Huber Group

Large-scale mapping of genetic interactions by combinatorial RNAi, automated image analysis and computational phenotpying. The double knockdown of Rho1 and Dlic (right) shows a phenotype that is different from what is expected from the single-gene knockdowns of Dlic (left) and Rho1 (middle).

Detection of differentially expressed genes in RNASeq experiments using the DESeq method.

The Huber group develops computational and statistical methods to design and analyse novel experimental approaches in genetics and cell biology. 

Previous and current research

Our aim is to understand biological systems through systems-wide maps and quantitative models. Our main tool is statistics – the science of computing with uncertainty, making rational inference based on incomplete and noisy data. Together with its sister discipline, machine learning, it helps humans to discover patterns in large datasets and to infer underlying mechanisms, and predictive and causal relationships.

Our aim is biological discovery – to understand genetic and phenotypic variation between individuals on a genome-wide scale. We have projects in the areas of gene expression and regulation, in the genetics of complex phenotypes and genetic interactions, in cell division and cell migration, and in cancer genomics.

The group brings together expertise from quantitative disciplines – mathematics, statistics, physics and computer science – and from different areas of biology to design and analyse genomic experiments and their biological interpretation. Computational and statistical methods are at the heart of systematic, large-scale experimental approaches. Our aim is to develop high-quality methods of general applicability that can be widely used in genomic research. We regard the publication of scientific software as an integral part of the publication of new methodical approaches and contribute to the Bioconductor Project.

Future projects and goals

An emphasis of the group’s work is on project-oriented collaborations with experimenters. We aim to develop the computational techniques needed to make new types of experiments feasible and to turn the data into biology.
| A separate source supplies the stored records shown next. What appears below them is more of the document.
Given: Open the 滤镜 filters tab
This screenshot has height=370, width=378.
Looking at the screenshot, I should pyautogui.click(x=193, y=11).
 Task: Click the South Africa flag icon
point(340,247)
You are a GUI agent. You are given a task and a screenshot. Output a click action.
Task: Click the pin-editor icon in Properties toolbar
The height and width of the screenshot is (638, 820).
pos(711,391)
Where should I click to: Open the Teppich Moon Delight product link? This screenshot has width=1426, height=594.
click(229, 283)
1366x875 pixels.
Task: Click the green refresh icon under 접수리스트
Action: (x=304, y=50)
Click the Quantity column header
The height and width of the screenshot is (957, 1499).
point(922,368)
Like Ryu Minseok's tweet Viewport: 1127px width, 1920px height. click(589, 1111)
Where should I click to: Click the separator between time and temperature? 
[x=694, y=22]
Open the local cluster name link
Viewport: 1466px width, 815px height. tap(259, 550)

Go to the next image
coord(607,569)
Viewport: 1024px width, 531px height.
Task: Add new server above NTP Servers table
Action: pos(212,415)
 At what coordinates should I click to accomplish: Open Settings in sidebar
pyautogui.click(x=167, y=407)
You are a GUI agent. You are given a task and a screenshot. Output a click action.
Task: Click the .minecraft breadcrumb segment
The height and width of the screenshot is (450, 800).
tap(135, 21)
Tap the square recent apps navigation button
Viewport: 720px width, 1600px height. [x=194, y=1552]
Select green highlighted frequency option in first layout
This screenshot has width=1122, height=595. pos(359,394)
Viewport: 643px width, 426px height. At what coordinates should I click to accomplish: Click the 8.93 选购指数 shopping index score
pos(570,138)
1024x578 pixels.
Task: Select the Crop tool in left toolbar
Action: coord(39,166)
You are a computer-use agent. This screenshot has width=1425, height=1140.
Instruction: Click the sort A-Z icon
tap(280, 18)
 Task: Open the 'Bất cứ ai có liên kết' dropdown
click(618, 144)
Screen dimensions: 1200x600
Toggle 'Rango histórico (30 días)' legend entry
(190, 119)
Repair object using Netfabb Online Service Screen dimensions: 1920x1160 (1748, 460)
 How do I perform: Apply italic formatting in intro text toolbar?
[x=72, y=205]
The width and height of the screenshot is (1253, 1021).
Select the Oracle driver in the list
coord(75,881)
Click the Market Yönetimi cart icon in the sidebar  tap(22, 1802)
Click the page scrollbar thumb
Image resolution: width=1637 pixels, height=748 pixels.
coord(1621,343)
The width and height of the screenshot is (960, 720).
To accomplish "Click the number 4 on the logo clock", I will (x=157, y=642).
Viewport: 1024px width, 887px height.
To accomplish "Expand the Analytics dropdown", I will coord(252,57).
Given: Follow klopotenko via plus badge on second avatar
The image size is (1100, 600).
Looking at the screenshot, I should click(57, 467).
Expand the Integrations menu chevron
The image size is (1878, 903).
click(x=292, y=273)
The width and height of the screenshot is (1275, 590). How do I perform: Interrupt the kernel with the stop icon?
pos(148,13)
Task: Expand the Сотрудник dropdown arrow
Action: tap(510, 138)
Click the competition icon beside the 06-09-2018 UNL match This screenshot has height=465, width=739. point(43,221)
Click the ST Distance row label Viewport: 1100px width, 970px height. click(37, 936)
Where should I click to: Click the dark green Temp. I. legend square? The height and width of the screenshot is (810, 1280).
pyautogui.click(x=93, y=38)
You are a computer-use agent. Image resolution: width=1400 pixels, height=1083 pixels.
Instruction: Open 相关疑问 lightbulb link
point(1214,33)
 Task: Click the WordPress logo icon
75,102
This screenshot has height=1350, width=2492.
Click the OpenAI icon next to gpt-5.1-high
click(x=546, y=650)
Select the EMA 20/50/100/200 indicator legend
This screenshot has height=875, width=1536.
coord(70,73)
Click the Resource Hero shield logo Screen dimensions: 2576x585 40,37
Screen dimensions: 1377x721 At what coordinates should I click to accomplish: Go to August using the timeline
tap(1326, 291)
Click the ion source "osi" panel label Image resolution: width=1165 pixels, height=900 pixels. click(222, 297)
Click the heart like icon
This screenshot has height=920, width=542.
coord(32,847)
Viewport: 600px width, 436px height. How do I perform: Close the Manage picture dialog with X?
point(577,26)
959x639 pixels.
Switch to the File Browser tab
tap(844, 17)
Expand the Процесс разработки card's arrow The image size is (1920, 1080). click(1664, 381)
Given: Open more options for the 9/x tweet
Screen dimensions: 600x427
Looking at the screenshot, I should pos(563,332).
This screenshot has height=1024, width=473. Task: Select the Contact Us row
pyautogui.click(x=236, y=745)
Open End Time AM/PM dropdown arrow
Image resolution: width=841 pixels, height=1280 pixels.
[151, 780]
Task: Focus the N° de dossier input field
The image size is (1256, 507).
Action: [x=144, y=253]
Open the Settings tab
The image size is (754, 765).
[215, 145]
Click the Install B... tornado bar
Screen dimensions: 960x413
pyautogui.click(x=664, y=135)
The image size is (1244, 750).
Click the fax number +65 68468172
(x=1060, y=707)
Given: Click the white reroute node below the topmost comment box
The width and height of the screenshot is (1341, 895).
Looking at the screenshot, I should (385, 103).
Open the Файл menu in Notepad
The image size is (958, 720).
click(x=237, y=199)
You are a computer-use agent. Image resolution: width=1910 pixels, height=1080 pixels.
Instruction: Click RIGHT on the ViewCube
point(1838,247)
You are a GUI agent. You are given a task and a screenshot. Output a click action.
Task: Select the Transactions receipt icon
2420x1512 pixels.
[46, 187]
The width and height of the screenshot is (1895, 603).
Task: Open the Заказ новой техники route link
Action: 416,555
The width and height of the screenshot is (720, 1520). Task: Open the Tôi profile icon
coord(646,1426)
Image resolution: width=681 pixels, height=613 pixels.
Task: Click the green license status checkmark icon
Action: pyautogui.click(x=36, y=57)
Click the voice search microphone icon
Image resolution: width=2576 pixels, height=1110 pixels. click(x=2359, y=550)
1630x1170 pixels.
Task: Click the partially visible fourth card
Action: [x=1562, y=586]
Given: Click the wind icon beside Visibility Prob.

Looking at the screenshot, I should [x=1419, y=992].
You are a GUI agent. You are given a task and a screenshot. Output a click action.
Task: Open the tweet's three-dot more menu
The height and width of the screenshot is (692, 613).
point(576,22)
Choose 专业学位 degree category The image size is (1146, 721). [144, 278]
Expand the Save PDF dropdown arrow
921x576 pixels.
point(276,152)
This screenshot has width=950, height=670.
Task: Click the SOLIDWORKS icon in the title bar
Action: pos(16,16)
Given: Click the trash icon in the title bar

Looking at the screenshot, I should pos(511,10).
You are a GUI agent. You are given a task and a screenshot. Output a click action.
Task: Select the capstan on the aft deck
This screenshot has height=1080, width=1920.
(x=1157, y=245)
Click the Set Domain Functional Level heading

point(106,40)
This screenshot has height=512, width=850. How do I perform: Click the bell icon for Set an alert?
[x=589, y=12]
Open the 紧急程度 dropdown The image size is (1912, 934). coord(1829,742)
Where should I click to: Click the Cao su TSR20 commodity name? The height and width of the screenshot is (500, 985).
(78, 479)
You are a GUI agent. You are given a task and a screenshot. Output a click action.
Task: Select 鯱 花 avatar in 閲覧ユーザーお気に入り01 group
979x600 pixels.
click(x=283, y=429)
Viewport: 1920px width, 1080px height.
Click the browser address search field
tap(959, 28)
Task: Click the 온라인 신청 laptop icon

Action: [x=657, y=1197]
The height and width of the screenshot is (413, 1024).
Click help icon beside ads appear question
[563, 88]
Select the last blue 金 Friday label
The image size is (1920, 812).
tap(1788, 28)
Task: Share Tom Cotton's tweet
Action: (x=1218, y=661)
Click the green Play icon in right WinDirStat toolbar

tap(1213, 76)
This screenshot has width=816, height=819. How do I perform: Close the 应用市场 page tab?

Among our current projects are:

• Large-scale systematic maps of gene-gene and gene-environment interactions by automated phenotyping, using image analysis, machine learning, sparse model building and causal inference.
• DNA-, RNA- and ChIP-Seq and their applications to gene expression regulation: statistical and computational foundations.
• Cancer genomics, genomes as biomarkers, cancer phylogeny.
• Image analysis for systems biology: measuring the dynamics of cell cycle and of cell migration of individual cells under normal conditions and many different perturbations (RNAi, drugs).
• Systematic mapping of molecular interactions and life cycles within single cells.
• Open source software for genomics, high-throughput phenotyping and statistical bioinformatics, to support reproducible research and wide dissemination of state-of-the-art methods.